◆ **Task to carry out**: Return each line of the listing in which the word "tool" appears.

◆ **Extracted data**:
========

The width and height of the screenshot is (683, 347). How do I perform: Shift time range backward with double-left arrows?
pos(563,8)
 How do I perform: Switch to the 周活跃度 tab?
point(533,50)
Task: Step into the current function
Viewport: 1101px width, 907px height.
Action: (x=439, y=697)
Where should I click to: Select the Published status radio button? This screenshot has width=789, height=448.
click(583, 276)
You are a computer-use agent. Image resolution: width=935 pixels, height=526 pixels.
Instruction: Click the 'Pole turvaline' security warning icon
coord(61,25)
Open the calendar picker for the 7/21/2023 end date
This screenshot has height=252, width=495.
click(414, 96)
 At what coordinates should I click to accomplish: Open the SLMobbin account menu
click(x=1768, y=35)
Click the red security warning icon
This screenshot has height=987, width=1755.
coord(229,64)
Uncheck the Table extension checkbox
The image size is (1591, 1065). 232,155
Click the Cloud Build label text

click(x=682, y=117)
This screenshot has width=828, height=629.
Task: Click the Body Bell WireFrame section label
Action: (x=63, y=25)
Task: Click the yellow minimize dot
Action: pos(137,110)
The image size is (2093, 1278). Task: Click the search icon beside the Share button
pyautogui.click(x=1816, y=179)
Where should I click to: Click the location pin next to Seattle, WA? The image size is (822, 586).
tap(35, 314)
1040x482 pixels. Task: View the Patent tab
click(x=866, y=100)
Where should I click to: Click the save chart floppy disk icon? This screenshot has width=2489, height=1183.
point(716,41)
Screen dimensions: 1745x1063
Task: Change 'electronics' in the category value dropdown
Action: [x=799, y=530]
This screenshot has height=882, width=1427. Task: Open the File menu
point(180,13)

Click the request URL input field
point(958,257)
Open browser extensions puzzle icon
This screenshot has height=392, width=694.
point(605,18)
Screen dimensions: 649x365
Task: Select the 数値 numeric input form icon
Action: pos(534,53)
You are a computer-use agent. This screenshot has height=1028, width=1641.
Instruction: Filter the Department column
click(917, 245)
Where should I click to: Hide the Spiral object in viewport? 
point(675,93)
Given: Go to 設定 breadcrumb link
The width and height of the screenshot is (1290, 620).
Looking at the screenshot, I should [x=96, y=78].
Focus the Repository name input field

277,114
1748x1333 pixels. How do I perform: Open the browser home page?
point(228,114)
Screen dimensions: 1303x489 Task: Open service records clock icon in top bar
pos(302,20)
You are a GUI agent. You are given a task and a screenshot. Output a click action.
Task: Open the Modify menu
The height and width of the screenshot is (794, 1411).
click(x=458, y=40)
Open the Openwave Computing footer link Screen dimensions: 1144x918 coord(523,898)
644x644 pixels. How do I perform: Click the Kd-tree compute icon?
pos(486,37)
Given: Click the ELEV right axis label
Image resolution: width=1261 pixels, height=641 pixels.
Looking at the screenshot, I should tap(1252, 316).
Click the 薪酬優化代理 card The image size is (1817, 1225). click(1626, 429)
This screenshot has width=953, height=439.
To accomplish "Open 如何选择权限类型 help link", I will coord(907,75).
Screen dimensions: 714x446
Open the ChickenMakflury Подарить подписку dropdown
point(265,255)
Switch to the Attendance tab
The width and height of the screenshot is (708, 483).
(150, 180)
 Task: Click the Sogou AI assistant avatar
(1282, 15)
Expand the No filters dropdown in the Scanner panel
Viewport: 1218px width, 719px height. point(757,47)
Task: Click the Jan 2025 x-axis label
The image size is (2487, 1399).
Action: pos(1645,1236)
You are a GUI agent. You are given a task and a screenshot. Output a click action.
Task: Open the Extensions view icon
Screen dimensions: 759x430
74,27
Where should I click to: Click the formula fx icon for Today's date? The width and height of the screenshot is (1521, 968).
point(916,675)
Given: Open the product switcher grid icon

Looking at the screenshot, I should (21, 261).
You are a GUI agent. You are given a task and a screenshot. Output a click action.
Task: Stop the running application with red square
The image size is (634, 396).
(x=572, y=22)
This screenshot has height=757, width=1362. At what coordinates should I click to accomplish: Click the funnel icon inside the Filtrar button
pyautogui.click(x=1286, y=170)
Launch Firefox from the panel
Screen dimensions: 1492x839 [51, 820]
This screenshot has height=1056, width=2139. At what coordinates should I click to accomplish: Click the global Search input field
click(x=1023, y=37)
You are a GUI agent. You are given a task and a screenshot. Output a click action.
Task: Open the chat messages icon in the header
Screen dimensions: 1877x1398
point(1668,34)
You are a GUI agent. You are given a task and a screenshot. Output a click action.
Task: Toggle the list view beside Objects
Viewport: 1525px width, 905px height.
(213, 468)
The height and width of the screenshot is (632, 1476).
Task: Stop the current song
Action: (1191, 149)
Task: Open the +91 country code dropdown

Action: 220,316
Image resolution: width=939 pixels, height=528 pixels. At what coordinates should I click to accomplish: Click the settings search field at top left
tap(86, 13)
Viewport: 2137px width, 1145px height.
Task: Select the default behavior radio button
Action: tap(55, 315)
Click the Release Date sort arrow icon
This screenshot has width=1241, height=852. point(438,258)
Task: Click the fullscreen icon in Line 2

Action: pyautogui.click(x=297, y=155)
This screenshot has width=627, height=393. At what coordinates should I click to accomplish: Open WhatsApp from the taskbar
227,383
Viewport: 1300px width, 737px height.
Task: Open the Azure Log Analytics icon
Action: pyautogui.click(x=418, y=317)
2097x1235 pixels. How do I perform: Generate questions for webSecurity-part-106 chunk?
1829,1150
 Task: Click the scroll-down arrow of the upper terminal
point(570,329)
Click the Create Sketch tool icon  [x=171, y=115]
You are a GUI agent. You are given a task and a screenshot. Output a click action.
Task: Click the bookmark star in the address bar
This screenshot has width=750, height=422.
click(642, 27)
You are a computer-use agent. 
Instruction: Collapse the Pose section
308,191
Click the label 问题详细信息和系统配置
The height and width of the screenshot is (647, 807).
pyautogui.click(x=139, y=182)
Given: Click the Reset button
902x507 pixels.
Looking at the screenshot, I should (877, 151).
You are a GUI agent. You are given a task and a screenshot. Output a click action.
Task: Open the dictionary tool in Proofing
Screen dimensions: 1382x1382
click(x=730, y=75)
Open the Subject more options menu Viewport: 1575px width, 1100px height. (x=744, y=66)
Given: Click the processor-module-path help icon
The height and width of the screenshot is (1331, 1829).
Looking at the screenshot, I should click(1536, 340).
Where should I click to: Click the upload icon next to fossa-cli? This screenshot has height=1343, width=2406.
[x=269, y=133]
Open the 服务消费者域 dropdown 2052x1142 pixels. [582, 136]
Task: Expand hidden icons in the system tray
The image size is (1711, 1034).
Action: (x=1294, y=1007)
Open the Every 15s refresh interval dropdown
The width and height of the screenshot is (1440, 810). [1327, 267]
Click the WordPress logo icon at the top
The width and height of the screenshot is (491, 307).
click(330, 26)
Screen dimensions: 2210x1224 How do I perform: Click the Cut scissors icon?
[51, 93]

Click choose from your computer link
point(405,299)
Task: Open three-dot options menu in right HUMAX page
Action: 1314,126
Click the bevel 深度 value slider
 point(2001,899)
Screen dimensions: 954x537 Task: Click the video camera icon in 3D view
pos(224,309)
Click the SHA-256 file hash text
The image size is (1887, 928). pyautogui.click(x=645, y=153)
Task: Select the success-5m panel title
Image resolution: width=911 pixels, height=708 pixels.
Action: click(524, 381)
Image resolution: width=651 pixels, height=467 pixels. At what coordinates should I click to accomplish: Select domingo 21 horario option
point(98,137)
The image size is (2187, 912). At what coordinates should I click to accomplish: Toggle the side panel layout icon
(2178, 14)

========

◆ **Task solution**:
Click the Create Sketch tool icon  [x=171, y=115]
Task: Open the dictionary tool in Proofing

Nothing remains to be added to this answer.